#### Work required
State how many lines in the entries below include the string "Share", and give nothing beyond that number.

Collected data
§
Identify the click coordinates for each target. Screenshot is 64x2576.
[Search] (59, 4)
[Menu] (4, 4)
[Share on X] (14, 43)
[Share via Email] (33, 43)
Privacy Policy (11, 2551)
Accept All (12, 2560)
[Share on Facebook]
§
#### Solution to this exercise
3